_ACTIVITY_
Would you print the lines below exactly, beginning at the line that has "[Russian] (1036, 1089)" and stopping after the line that has "Suscripciones empresas (39, 2099)"? Only those lines, and no pictures.

------------

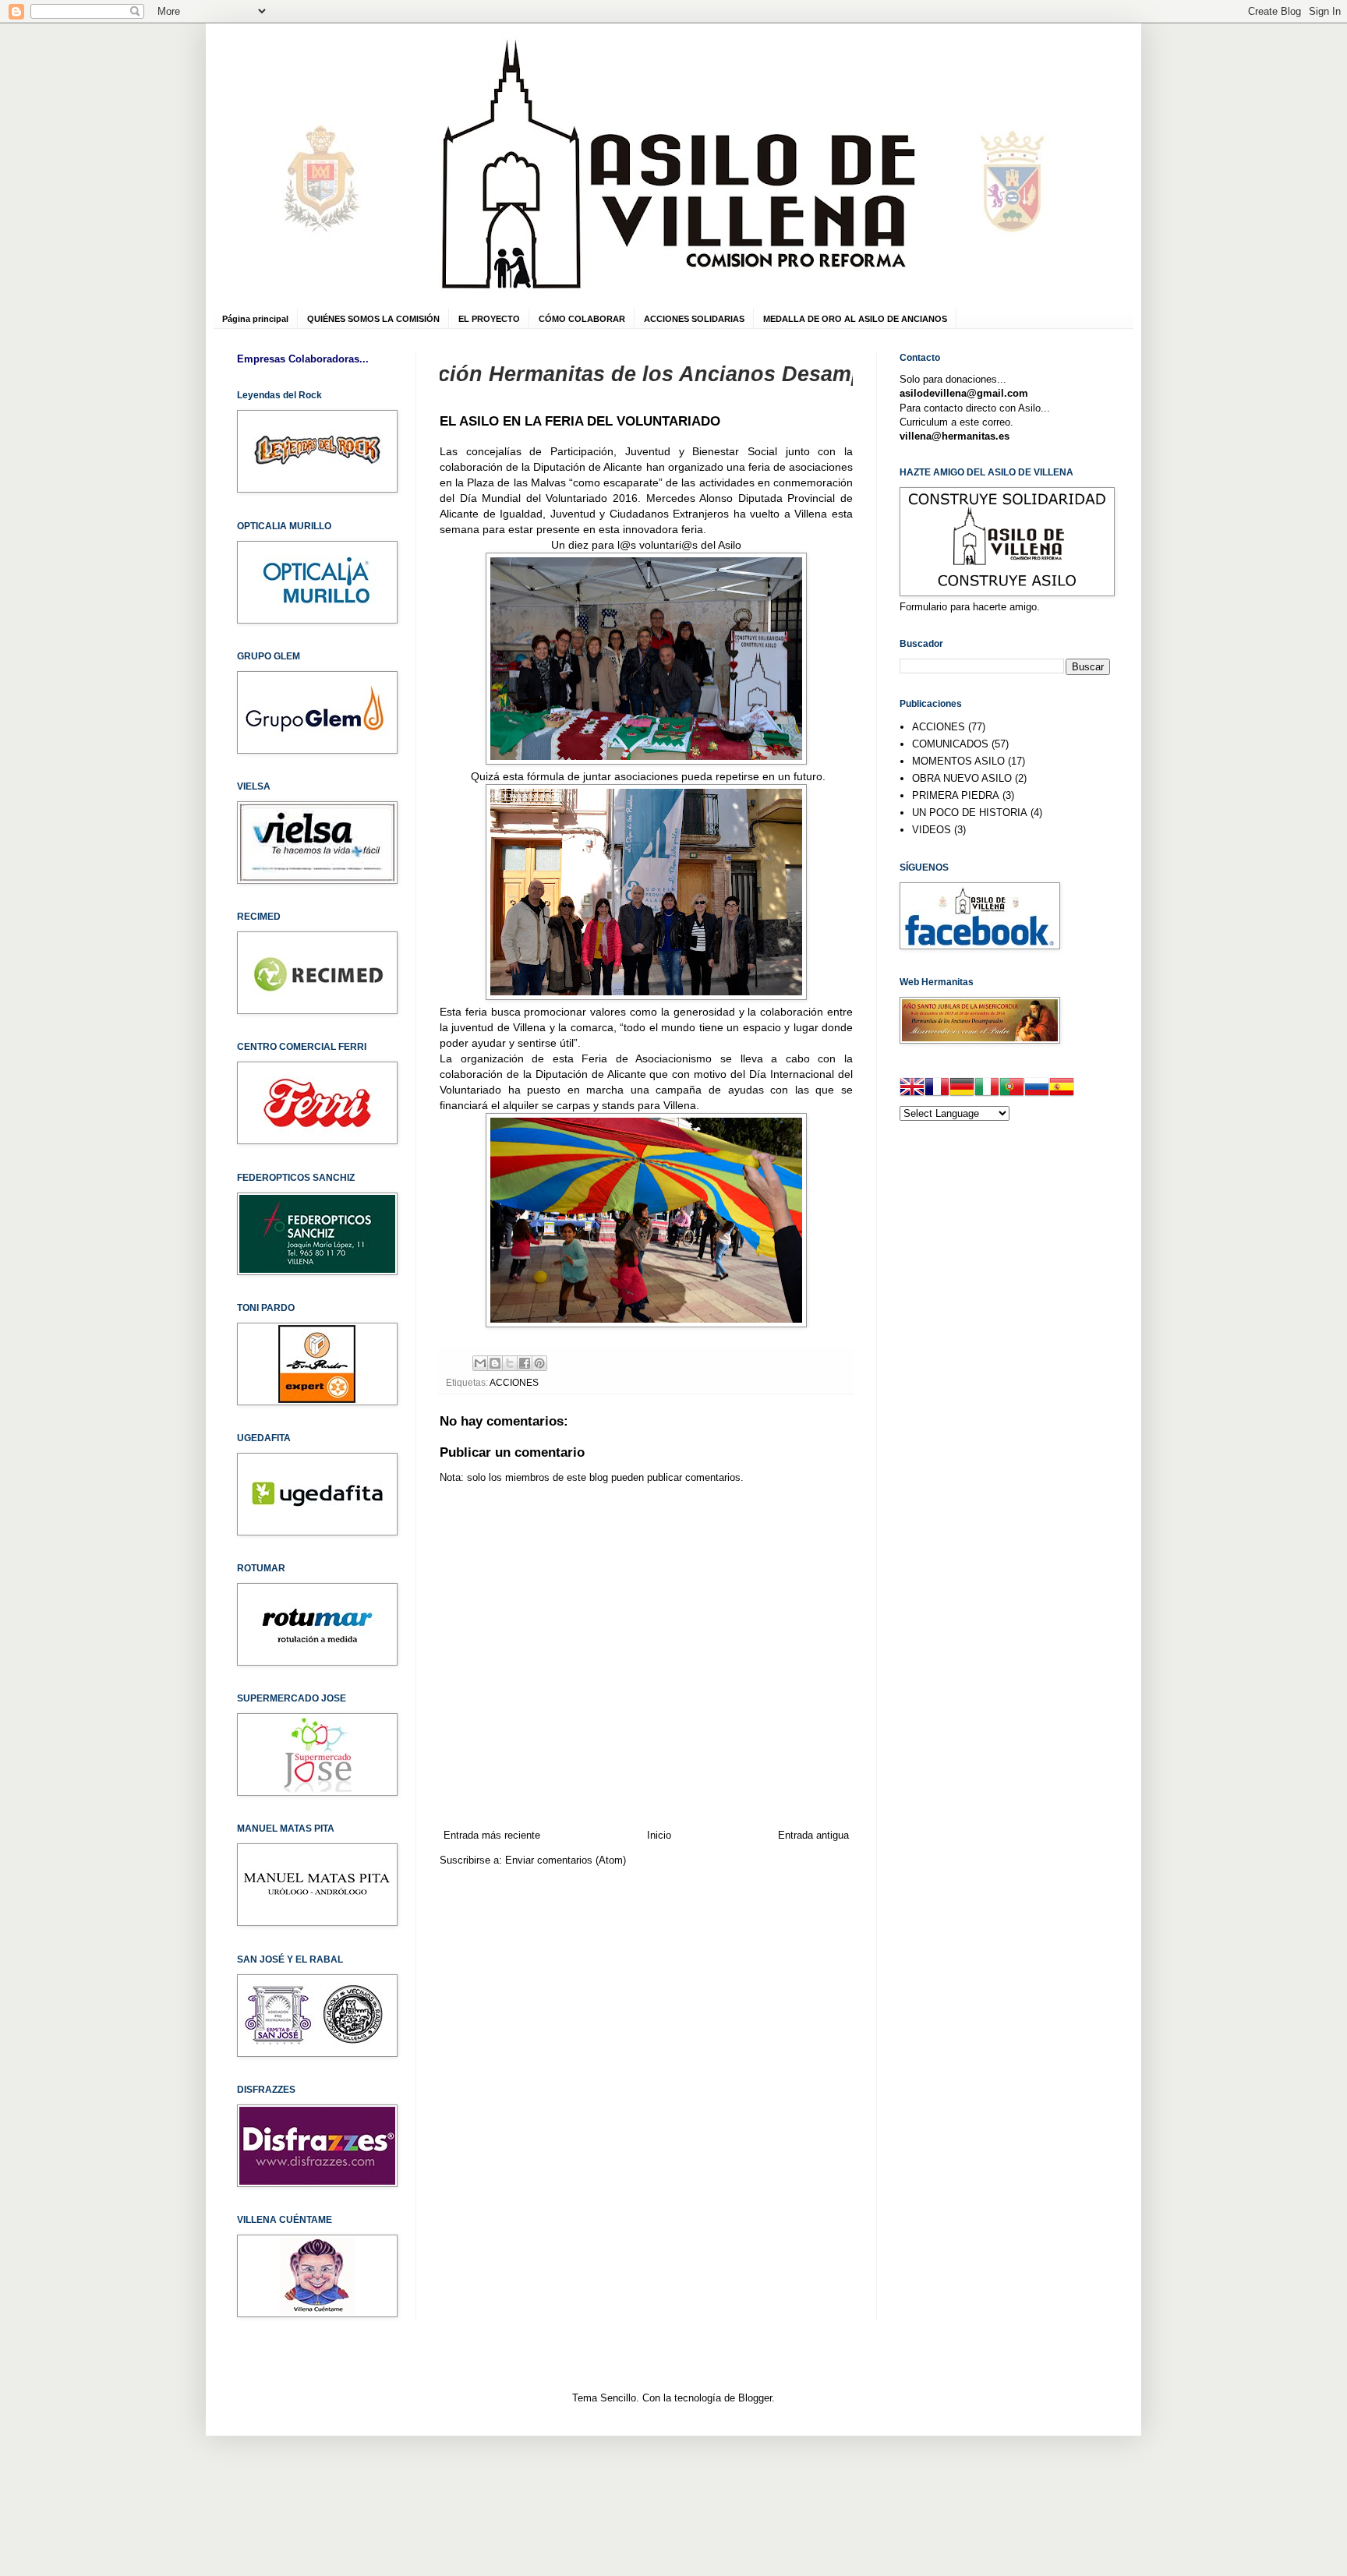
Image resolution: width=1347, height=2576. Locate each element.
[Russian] (1036, 1089)
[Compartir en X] (510, 1363)
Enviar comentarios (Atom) (565, 1860)
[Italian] (986, 1089)
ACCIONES (514, 1382)
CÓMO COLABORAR (582, 318)
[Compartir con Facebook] (524, 1363)
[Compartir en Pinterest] (539, 1363)
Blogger (755, 2398)
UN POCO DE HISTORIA (969, 812)
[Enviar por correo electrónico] (480, 1363)
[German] (961, 1089)
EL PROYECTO (489, 318)
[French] (937, 1089)
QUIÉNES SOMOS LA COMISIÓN (373, 318)
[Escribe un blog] (495, 1363)
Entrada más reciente (492, 1835)
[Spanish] (1061, 1089)
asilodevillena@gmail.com (964, 393)
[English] (912, 1089)
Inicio (659, 1835)
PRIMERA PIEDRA (955, 795)
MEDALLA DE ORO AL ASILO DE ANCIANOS (855, 318)
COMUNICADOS (950, 744)
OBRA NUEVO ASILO (962, 778)
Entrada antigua (813, 1835)
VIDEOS (931, 830)
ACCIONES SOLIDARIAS (694, 318)
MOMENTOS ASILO (958, 761)
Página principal (255, 318)
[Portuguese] (1011, 1089)
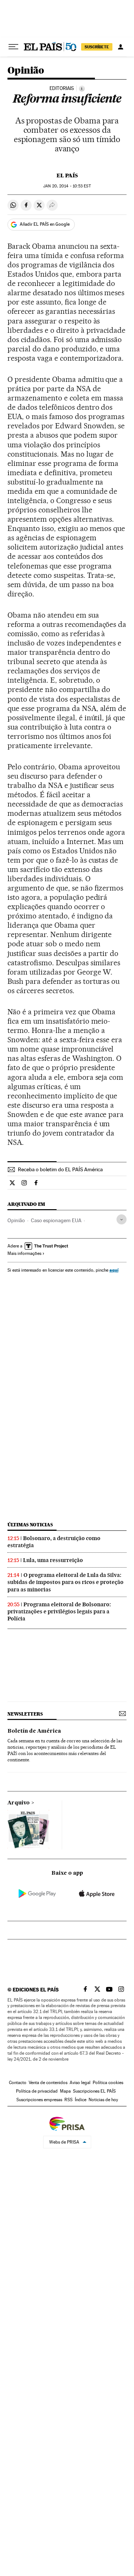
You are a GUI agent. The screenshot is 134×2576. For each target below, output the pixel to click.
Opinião (25, 71)
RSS (68, 2099)
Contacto (17, 2082)
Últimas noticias (30, 1524)
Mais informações (24, 1253)
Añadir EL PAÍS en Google (45, 224)
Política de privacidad (37, 2091)
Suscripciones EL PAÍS (94, 2091)
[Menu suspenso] (13, 47)
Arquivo (18, 1803)
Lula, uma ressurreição (53, 1560)
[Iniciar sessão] (121, 47)
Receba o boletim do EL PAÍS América (60, 1169)
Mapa (65, 2091)
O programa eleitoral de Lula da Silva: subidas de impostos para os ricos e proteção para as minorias (65, 1582)
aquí (113, 1270)
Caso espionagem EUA (56, 1220)
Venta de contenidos (48, 2082)
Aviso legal (80, 2082)
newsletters (24, 1714)
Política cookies (108, 2082)
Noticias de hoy (103, 2099)
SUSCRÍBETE (96, 46)
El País (67, 175)
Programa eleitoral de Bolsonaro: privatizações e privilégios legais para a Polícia (59, 1611)
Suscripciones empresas (39, 2099)
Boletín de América (34, 1731)
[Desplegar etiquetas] (122, 1219)
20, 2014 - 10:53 (66, 186)
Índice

------------

_FINAL ANSWER_
[Russian] (1036, 1089)
[Compartir en X] (510, 1363)
Enviar comentarios (Atom) (565, 1860)
[Italian] (986, 1089)
ACCIONES (514, 1382)
CÓMO COLABORAR (582, 318)
[Compartir con Facebook] (524, 1363)
[Compartir en Pinterest] (539, 1363)
Blogger (755, 2398)
UN POCO DE HISTORIA (969, 812)
[Enviar por correo electrónico] (480, 1363)
[German] (961, 1089)
EL PROYECTO (489, 318)
[French] (937, 1089)
QUIÉNES SOMOS LA COMISIÓN (373, 318)
[Escribe un blog] (495, 1363)
Entrada más reciente (492, 1835)
[Spanish] (1061, 1089)
asilodevillena@gmail.com (964, 393)
[English] (912, 1089)
Inicio (659, 1835)
PRIMERA PIEDRA (955, 795)
MEDALLA DE ORO AL ASILO DE ANCIANOS (855, 318)
COMUNICADOS (950, 744)
OBRA NUEVO ASILO (962, 778)
Entrada antigua (813, 1835)
VIDEOS (931, 830)
ACCIONES SOLIDARIAS (694, 318)
MOMENTOS ASILO (958, 761)
Página principal (255, 318)
[Portuguese] (1011, 1089)
You are a GUI agent. The screenshot is 134×2576. For each target below, output the pixel to click.
Opinião (25, 71)
RSS (68, 2099)
Contacto (17, 2082)
Últimas noticias (30, 1524)
Mais informações (24, 1253)
Añadir EL PAÍS en Google (45, 224)
Política de privacidad (37, 2091)
Suscripciones EL PAÍS (94, 2091)
[Menu suspenso] (13, 47)
Arquivo (18, 1803)
Lula, uma ressurreição (53, 1560)
[Iniciar sessão] (121, 47)
Receba o boletim do EL PAÍS América (60, 1169)
Mapa (65, 2091)
O programa eleitoral de Lula da Silva: subidas de impostos para os ricos e proteção para as minorias (65, 1582)
aquí (113, 1270)
Caso espionagem EUA (56, 1220)
Venta de contenidos (48, 2082)
Aviso legal (80, 2082)
newsletters (24, 1714)
Política cookies (108, 2082)
Noticias de hoy (103, 2099)
SUSCRÍBETE (96, 46)
El País (67, 175)
Programa eleitoral de Bolsonaro: privatizações e privilégios legais para a Polícia (59, 1611)
Suscripciones empresas (39, 2099)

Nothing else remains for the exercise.